Agriculture, 2024, vol. 14, issue 12, 1-17

Abstract: Oxidation of methane by soil microorganisms is an important mechanism controlling the content of this potent greenhouse gas in the atmosphere. Agricultural soils operate under stressful conditions, and ammonium (N-fertilization) and drying (global warming) may have a significant impact on methane oxidation. In order to investigate how soil methanotrophs respond to drying–rewetting (DW), ammonium addition (100 mg/g) (A), and their combined action (MS), agricultural soil microcosms were incubated over the three months and methane oxidation was measured before and after perturbations, while community composition was monitoring using 16S rRNA gene sequencing. A significant decline in the methane-oxidation activity after perturbations was found, with subsequent restoration, and the combined treatment was more effective than the sum of individual treatments, indicating a synergistic effect. After rewetting, the structure of the bacterial community returned to pre-dry-down levels, but the application of ammonia and combined action lead to irreversible changes in the structure of soil methanotrophic communities. Methanotroph Methylomicrobium were significantly reduced under disturbances, while there was a significant increase in the representation of Methylobacter accompanied by the facultative methylotroph Methylovorus . We concluded that methanotrophic communities in agricultural soil demonstrated flexibility, and even when the abundance of dominant populations drops, ecosystem functions can recover.

Data extracts —
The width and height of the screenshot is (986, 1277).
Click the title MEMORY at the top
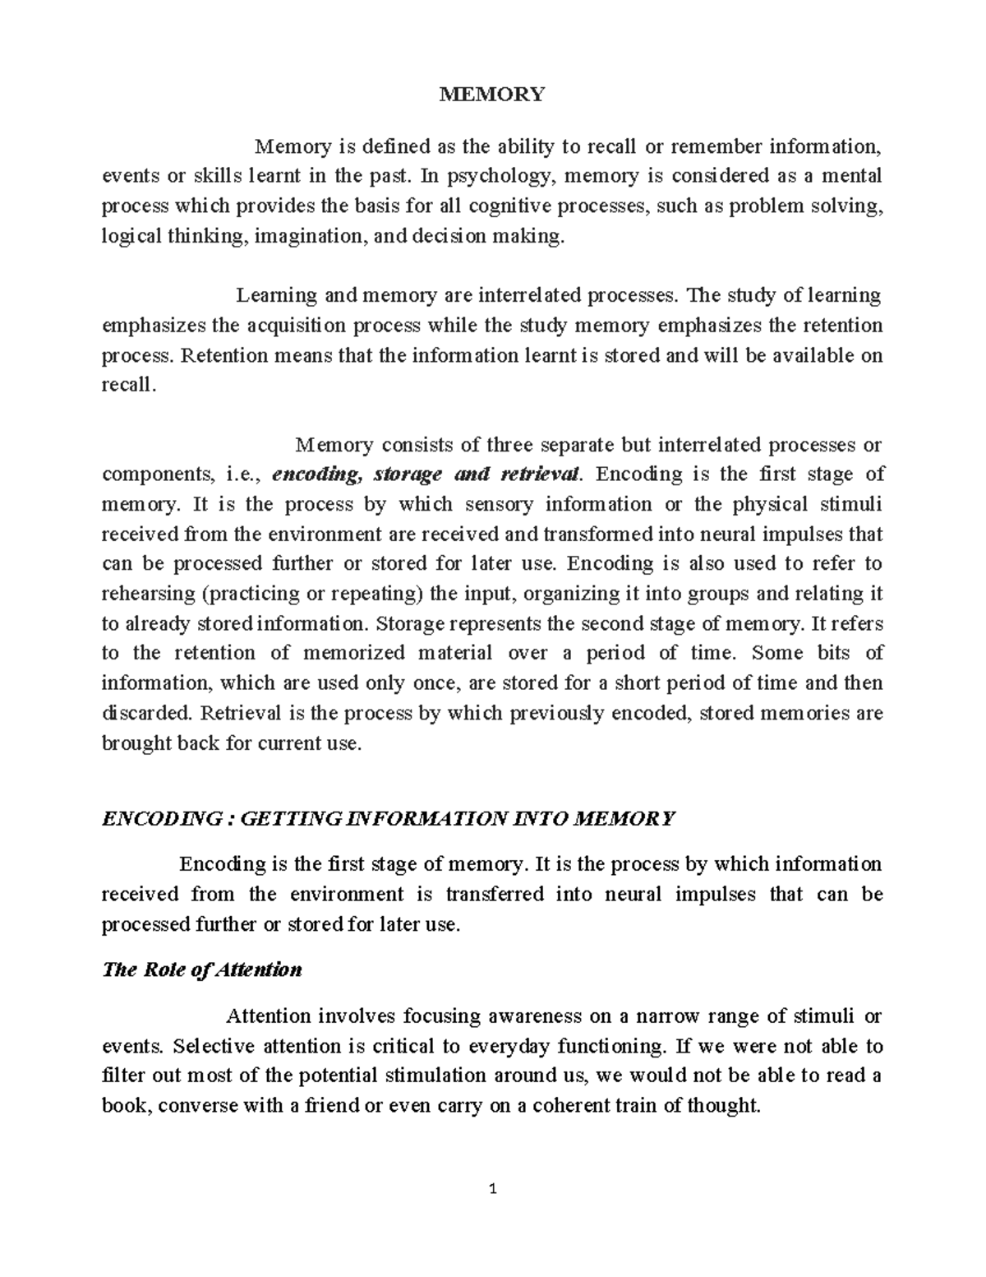click(x=492, y=94)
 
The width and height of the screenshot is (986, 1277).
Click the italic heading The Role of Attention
click(x=201, y=969)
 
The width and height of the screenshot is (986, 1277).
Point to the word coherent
click(x=563, y=1105)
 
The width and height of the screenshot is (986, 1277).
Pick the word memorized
click(x=356, y=653)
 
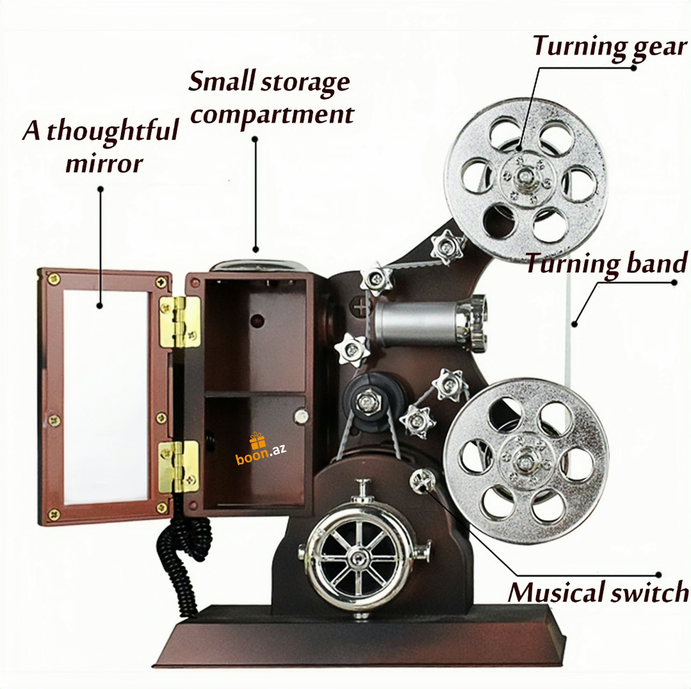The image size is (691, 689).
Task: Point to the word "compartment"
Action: pyautogui.click(x=272, y=115)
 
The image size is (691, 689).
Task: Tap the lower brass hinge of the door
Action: pyautogui.click(x=179, y=466)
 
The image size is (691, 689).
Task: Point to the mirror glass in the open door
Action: pyautogui.click(x=106, y=394)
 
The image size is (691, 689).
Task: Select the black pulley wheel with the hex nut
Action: pyautogui.click(x=368, y=402)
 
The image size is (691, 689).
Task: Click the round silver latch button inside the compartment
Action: pyautogui.click(x=301, y=416)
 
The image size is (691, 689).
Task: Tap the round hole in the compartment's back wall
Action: pyautogui.click(x=257, y=320)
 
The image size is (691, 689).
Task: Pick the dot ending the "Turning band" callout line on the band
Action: pyautogui.click(x=574, y=324)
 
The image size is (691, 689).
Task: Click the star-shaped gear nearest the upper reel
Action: pyautogui.click(x=447, y=247)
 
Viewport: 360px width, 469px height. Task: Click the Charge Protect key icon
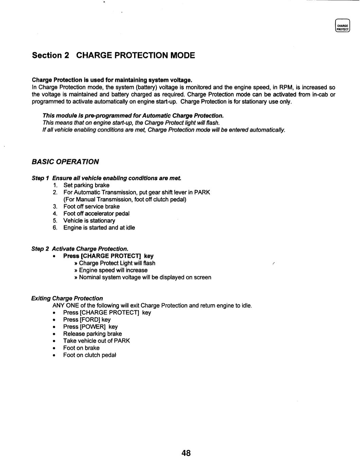coord(342,25)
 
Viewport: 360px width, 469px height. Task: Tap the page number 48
coord(186,453)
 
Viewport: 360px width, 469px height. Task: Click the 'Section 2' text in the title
coord(50,55)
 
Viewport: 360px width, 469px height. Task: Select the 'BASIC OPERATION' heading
coord(65,162)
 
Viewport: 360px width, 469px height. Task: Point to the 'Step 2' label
coord(40,249)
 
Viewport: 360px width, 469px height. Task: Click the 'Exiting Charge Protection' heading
coord(67,298)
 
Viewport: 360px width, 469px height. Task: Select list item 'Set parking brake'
coord(86,185)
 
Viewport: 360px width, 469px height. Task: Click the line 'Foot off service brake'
coord(91,206)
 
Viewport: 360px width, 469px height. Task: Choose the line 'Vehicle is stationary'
coord(89,221)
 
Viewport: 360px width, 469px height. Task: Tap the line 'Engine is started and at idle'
coord(99,228)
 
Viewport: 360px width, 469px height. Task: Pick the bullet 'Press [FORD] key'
coord(87,320)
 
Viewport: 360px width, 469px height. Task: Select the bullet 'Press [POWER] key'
coord(90,327)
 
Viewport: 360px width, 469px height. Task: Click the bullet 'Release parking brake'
coord(92,334)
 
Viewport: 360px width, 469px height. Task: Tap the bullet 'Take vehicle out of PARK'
coord(96,341)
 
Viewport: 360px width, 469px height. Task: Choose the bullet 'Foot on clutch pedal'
coord(90,355)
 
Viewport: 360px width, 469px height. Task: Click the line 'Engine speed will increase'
coord(113,270)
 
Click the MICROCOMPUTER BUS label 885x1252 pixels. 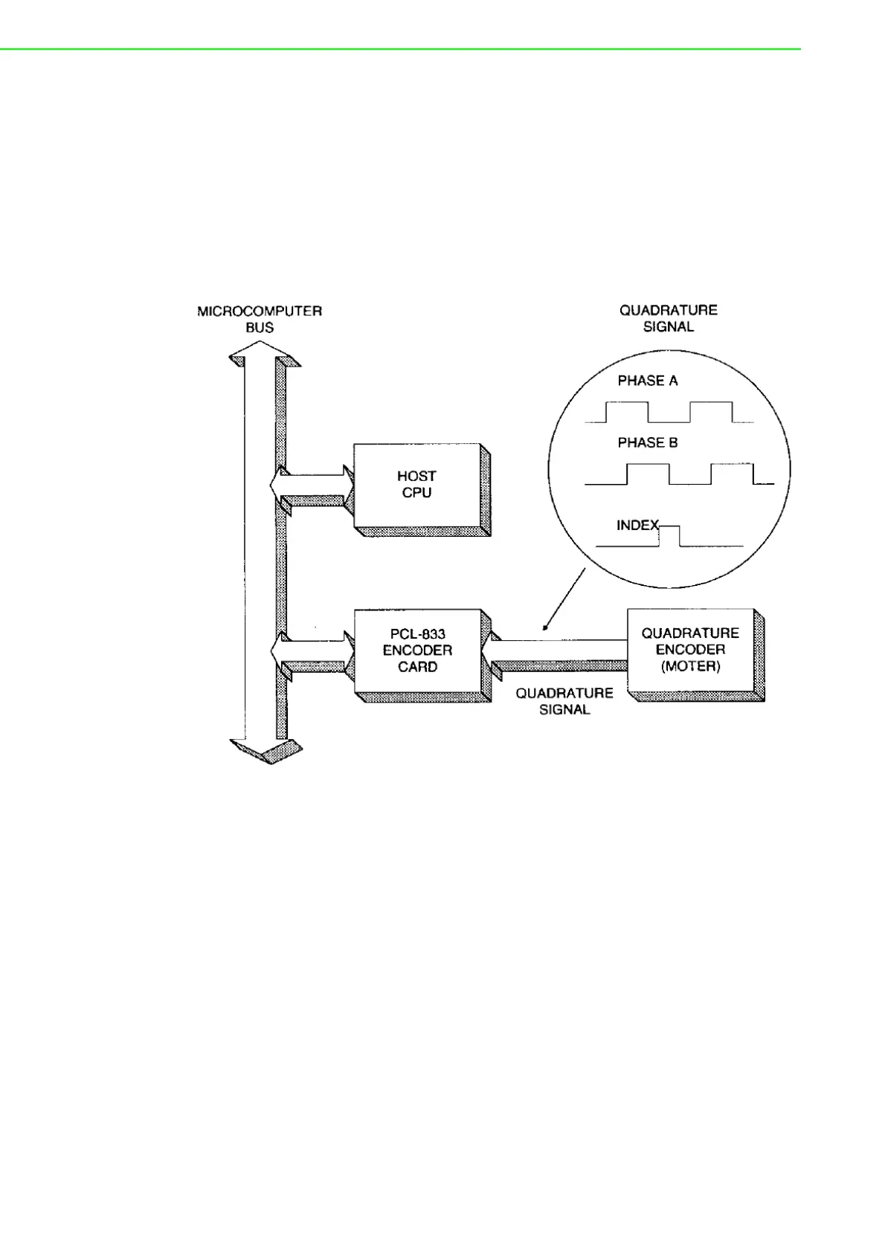(260, 319)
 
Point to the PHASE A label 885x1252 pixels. (648, 381)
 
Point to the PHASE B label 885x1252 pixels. (648, 442)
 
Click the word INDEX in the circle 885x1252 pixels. (637, 526)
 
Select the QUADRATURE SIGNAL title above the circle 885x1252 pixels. (668, 318)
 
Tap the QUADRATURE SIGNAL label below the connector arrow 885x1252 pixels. (564, 701)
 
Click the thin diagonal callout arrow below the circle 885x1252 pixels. (564, 599)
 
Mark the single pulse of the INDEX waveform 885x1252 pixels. (670, 535)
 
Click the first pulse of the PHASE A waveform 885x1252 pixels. (627, 412)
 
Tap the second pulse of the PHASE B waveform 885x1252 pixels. (732, 474)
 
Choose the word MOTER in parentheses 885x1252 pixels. (690, 666)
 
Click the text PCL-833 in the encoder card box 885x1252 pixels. (417, 634)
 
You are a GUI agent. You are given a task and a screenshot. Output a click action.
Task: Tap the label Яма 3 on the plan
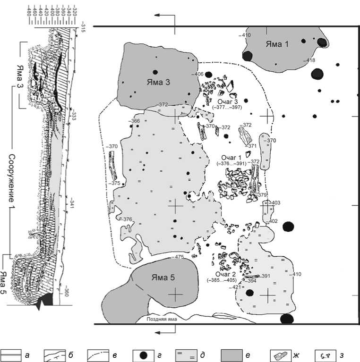click(x=158, y=81)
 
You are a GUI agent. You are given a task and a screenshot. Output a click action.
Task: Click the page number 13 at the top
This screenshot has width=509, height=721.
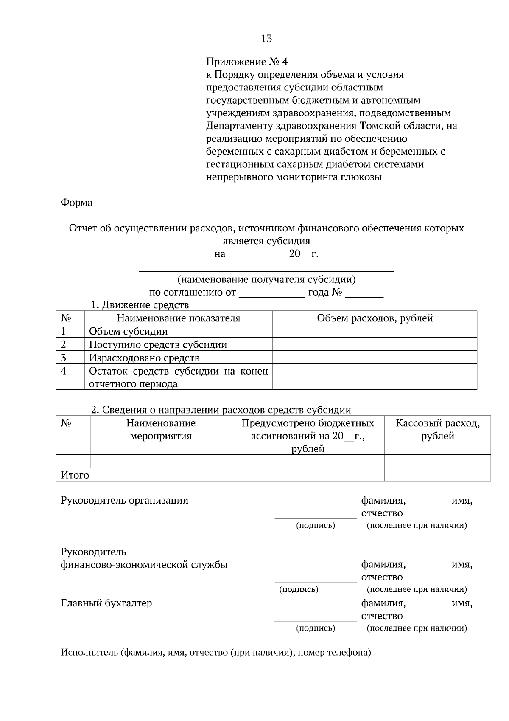click(266, 39)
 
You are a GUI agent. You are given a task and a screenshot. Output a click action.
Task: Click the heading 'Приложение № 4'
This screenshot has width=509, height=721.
click(247, 62)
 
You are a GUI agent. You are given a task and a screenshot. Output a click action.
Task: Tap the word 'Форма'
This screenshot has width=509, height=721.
click(76, 203)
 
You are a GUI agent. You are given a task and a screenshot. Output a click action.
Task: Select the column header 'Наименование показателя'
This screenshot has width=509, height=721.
click(178, 318)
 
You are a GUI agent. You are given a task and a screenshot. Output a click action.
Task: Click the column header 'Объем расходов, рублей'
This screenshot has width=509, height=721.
click(375, 318)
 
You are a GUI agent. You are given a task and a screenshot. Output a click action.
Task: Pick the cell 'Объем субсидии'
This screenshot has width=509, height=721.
click(128, 331)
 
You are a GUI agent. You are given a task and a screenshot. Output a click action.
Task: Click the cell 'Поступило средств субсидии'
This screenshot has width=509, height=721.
click(158, 344)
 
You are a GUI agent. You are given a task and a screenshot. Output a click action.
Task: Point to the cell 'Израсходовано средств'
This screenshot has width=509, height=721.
click(144, 358)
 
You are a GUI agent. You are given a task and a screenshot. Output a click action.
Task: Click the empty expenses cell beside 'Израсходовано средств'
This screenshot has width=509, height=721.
click(375, 358)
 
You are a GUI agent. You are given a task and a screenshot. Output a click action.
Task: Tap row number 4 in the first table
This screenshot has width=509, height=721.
click(64, 371)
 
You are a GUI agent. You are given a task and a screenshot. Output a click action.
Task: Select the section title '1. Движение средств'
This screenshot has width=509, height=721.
click(140, 305)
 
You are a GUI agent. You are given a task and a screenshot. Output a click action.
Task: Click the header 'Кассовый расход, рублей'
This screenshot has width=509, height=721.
click(437, 429)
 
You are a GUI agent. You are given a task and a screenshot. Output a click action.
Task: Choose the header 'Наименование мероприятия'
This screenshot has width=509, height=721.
click(161, 429)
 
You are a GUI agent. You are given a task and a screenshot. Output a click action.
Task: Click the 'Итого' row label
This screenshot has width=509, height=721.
click(75, 475)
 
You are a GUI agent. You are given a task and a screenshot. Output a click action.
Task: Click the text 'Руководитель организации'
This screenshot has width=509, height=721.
click(124, 500)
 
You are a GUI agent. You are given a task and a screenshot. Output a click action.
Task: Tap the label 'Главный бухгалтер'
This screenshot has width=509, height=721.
click(106, 603)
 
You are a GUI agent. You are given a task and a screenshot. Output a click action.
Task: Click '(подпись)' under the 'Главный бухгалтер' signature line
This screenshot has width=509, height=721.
click(315, 628)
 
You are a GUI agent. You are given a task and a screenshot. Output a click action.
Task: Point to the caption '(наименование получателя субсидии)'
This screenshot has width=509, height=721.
click(266, 279)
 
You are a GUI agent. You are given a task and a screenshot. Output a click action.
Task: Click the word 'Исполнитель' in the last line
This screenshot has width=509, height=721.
click(89, 652)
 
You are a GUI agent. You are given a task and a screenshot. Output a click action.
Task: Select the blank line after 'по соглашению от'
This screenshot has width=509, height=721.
click(272, 293)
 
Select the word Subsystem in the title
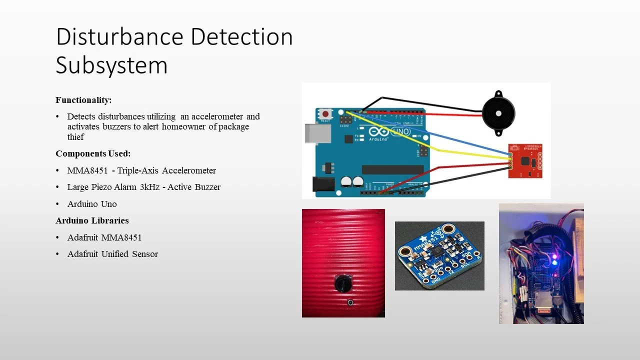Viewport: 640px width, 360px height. (x=112, y=66)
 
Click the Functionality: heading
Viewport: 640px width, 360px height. (x=84, y=100)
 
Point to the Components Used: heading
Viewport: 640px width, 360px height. (x=93, y=154)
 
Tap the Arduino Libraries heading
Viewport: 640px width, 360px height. (x=92, y=220)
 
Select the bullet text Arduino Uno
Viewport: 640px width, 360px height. (x=92, y=204)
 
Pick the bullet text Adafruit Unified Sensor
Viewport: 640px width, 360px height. (x=112, y=254)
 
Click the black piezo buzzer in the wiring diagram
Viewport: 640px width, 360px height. (x=498, y=113)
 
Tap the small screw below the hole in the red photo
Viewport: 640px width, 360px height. (x=350, y=303)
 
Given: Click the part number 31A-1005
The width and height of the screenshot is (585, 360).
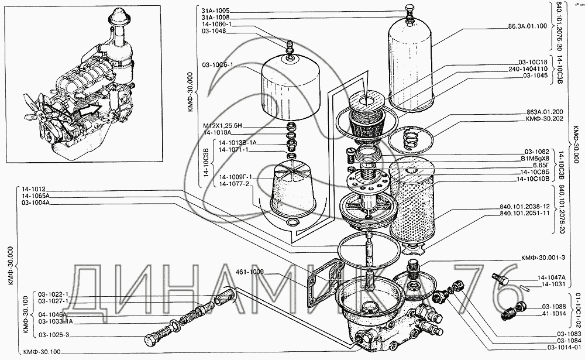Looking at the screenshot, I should [x=214, y=11].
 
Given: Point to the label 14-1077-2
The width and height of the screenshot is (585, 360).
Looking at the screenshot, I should [x=234, y=184].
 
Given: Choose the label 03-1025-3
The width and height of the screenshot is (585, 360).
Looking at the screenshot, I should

Exercise —
Transcribe the whole methane-oxidation abstract word for word, from its citation line through its final sentence.

Response —
Agriculture, 2024, vol. 14, issue 12, 1-17

Abstract: Oxidation of methane by soil microorganisms is an important mechanism controlling the content of this potent greenhouse gas in the atmosphere. Agricultural soils operate under stressful conditions, and ammonium (N-fertilization) and drying (global warming) may have a significant impact on methane oxidation. In order to investigate how soil methanotrophs respond to drying–rewetting (DW), ammonium addition (100 mg/g) (A), and their combined action (MS), agricultural soil microcosms were incubated over the three months and methane oxidation was measured before and after perturbations, while community composition was monitoring using 16S rRNA gene sequencing. A significant decline in the methane-oxidation activity after perturbations was found, with subsequent restoration, and the combined treatment was more effective than the sum of individual treatments, indicating a synergistic effect. After rewetting, the structure of the bacterial community returned to pre-dry-down levels, but the application of ammonia and combined action lead to irreversible changes in the structure of soil methanotrophic communities. Methanotroph Methylomicrobium were significantly reduced under disturbances, while there was a significant increase in the representation of Methylobacter accompanied by the facultative methylotroph Methylovorus . We concluded that methanotrophic communities in agricultural soil demonstrated flexibility, and even when the abundance of dominant populations drops, ecosystem functions can recover.